Aim of the exercise: Please repeat the lines below, exactly and only, from the one that holds "Where should I click to: Open" through the one that holds "Open the split volume size chevron".

(Records excerpted from a collection)
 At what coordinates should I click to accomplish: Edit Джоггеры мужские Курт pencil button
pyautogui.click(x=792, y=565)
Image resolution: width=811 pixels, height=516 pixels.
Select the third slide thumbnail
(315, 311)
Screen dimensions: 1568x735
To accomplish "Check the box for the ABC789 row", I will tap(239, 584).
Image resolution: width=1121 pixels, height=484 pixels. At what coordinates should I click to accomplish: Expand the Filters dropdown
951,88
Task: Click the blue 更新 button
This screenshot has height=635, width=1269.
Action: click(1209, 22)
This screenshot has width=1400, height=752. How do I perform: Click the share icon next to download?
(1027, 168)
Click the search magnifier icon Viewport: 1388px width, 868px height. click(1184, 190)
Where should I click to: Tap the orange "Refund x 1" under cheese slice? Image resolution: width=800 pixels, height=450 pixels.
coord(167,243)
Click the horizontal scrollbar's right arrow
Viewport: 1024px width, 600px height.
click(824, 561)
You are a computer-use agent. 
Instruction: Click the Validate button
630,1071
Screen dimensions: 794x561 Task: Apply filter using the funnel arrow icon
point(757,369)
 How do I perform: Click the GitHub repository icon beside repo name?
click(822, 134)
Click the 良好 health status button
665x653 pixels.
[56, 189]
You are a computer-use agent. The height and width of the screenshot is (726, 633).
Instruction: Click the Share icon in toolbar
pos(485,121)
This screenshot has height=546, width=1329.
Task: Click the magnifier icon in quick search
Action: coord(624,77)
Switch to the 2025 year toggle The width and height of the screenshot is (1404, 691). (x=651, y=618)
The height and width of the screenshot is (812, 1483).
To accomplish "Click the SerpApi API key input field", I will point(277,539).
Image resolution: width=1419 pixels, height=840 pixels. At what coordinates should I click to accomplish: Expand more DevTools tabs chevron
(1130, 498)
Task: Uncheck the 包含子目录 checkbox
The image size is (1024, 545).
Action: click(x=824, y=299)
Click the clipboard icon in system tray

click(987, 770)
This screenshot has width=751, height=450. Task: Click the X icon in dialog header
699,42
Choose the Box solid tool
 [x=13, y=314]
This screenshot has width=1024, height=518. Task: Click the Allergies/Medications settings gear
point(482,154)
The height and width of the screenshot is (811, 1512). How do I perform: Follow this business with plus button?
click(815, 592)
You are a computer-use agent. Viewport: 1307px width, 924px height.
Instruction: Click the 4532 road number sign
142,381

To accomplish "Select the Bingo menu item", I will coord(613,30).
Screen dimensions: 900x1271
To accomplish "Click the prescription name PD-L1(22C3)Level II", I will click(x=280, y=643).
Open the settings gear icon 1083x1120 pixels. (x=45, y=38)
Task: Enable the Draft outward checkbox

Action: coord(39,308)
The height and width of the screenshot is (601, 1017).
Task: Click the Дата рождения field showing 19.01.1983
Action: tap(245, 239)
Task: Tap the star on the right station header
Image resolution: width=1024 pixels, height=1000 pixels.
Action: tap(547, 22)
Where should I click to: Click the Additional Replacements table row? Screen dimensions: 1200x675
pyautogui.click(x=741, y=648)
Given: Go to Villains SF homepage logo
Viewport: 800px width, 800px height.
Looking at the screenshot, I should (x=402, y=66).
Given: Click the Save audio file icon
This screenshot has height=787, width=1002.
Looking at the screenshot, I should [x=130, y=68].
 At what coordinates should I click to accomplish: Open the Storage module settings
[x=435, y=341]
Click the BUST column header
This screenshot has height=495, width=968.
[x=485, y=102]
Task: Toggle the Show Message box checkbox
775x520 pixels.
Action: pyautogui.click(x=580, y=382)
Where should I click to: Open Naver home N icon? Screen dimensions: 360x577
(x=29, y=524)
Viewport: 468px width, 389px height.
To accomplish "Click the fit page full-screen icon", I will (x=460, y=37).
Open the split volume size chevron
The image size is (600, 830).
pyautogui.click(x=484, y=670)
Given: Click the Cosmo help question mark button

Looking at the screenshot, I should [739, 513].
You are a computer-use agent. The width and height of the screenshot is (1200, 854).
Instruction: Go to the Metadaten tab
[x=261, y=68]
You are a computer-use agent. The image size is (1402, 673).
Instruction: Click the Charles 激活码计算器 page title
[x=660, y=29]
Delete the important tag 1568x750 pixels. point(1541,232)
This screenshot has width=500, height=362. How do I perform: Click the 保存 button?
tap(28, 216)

Output of the task:
Where should I click to: Open Naver home N icon? Screen dimensions: 360x577
(x=29, y=524)
Viewport: 468px width, 389px height.
To accomplish "Click the fit page full-screen icon", I will (x=460, y=37).
Open the split volume size chevron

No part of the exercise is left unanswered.